··· Exercise material ···

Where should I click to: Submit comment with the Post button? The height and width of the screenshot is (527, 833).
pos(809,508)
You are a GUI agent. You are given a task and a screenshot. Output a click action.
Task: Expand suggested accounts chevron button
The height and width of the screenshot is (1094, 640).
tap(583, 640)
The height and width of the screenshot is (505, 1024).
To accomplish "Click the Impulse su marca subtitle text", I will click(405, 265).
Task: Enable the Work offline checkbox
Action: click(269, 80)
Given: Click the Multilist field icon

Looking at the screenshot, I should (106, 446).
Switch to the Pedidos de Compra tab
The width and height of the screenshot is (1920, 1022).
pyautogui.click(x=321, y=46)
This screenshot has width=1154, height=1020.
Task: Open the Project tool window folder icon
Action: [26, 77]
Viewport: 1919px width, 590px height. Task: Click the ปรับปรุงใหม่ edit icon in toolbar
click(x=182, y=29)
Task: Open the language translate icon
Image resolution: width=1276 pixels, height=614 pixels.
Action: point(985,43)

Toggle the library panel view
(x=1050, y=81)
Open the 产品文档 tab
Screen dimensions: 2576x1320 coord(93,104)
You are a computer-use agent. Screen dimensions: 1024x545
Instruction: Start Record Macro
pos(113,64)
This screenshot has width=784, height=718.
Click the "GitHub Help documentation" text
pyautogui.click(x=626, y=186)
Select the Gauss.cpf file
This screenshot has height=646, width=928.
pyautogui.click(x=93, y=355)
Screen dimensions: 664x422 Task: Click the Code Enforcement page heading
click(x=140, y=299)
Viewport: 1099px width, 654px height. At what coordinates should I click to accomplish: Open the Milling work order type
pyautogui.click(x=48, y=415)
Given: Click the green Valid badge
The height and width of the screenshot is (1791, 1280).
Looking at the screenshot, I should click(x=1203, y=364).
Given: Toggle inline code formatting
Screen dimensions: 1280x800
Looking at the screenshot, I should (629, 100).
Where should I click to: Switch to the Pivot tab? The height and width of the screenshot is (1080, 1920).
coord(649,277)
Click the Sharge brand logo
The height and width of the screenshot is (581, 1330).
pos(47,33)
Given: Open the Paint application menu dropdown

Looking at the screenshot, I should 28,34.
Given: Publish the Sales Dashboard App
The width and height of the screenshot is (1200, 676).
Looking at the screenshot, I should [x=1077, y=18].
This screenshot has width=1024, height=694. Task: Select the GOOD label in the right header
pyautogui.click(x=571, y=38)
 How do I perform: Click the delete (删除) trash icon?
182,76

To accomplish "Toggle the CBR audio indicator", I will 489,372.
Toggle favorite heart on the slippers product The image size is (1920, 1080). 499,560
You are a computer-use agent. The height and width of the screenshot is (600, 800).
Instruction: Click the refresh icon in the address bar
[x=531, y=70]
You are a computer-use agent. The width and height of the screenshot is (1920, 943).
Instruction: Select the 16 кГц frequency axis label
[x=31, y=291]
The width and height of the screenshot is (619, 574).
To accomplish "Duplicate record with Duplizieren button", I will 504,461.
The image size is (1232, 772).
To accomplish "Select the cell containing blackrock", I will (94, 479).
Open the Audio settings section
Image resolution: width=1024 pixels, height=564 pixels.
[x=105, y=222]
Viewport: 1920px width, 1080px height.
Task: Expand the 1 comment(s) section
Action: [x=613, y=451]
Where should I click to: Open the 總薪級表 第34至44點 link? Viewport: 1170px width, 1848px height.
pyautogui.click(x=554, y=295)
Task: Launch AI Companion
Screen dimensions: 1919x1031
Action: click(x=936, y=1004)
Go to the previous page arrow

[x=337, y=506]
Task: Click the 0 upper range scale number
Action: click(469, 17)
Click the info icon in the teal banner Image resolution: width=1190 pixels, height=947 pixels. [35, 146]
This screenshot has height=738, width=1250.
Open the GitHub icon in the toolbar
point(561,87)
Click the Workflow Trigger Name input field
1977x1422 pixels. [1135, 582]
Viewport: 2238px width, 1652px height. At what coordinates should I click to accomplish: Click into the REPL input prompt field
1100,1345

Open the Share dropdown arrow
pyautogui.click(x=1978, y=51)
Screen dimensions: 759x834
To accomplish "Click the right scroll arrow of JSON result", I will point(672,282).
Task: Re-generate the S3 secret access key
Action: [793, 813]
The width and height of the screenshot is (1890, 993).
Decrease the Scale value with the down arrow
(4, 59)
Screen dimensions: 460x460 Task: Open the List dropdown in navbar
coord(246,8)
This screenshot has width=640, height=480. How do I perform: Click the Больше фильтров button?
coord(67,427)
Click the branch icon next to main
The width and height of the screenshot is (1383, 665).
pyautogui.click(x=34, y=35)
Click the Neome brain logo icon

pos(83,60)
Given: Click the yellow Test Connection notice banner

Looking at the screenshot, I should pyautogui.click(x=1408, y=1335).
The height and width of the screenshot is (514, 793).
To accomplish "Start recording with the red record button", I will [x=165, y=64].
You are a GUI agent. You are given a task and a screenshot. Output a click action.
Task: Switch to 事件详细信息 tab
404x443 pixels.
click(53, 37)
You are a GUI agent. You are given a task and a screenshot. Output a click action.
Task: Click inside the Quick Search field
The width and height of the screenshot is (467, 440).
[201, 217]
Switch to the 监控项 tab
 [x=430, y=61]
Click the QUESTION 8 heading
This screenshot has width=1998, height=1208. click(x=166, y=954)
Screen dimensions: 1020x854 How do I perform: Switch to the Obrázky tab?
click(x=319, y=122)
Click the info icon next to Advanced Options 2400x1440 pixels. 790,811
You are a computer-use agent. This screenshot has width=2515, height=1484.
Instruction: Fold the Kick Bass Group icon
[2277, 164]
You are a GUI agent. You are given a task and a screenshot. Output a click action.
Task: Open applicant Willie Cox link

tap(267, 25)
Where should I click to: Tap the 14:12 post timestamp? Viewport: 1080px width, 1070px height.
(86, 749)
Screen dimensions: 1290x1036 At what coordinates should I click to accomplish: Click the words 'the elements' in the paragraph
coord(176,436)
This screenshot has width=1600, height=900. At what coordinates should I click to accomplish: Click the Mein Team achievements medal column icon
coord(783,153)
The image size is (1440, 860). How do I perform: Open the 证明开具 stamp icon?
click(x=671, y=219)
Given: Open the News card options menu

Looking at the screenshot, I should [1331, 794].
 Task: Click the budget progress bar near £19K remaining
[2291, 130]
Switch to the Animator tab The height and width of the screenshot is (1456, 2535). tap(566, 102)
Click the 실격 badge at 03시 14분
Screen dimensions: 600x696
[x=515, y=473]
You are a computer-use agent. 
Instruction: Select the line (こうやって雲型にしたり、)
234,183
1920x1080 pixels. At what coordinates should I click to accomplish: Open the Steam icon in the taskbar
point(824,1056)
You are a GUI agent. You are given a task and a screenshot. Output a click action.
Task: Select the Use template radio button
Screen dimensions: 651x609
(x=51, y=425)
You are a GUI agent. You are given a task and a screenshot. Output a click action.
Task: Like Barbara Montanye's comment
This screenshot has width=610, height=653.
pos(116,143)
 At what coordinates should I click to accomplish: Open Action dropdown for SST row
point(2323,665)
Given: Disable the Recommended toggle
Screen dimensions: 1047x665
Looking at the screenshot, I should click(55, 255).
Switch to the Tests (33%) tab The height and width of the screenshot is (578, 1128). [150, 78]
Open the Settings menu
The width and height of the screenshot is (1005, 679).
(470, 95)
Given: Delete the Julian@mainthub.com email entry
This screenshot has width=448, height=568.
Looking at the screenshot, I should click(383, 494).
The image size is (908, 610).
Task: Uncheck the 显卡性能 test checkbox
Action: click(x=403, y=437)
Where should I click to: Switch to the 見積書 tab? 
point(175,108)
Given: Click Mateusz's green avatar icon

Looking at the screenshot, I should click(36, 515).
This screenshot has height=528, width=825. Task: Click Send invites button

···

Copy the records above verbatim, from the start of the records through the line that contains "Looking at the screenshot, I should (629, 100).", including that line.

Where should I click to: Submit comment with the Post button? The height and width of the screenshot is (527, 833).
pos(809,508)
You are a GUI agent. You are given a task and a screenshot. Output a click action.
Task: Expand suggested accounts chevron button
The height and width of the screenshot is (1094, 640).
tap(583, 640)
The height and width of the screenshot is (505, 1024).
To accomplish "Click the Impulse su marca subtitle text", I will click(405, 265).
Task: Enable the Work offline checkbox
Action: click(269, 80)
Given: Click the Multilist field icon

Looking at the screenshot, I should (106, 446).
Switch to the Pedidos de Compra tab
The width and height of the screenshot is (1920, 1022).
pyautogui.click(x=321, y=46)
This screenshot has width=1154, height=1020.
Task: Open the Project tool window folder icon
Action: [26, 77]
Viewport: 1919px width, 590px height. Task: Click the ปรับปรุงใหม่ edit icon in toolbar
click(x=182, y=29)
Task: Open the language translate icon
Image resolution: width=1276 pixels, height=614 pixels.
Action: point(985,43)

Toggle the library panel view
(x=1050, y=81)
Open the 产品文档 tab
Screen dimensions: 2576x1320 coord(93,104)
You are a computer-use agent. Screen dimensions: 1024x545
Instruction: Start Record Macro
pos(113,64)
This screenshot has width=784, height=718.
Click the "GitHub Help documentation" text
pyautogui.click(x=626, y=186)
Select the Gauss.cpf file
This screenshot has height=646, width=928.
pyautogui.click(x=93, y=355)
Screen dimensions: 664x422 Task: Click the Code Enforcement page heading
click(x=140, y=299)
Viewport: 1099px width, 654px height. At what coordinates should I click to accomplish: Open the Milling work order type
pyautogui.click(x=48, y=415)
Given: Click the green Valid badge
The height and width of the screenshot is (1791, 1280).
Looking at the screenshot, I should click(x=1203, y=364).
Given: Toggle inline code formatting
Screen dimensions: 1280x800
Looking at the screenshot, I should (629, 100).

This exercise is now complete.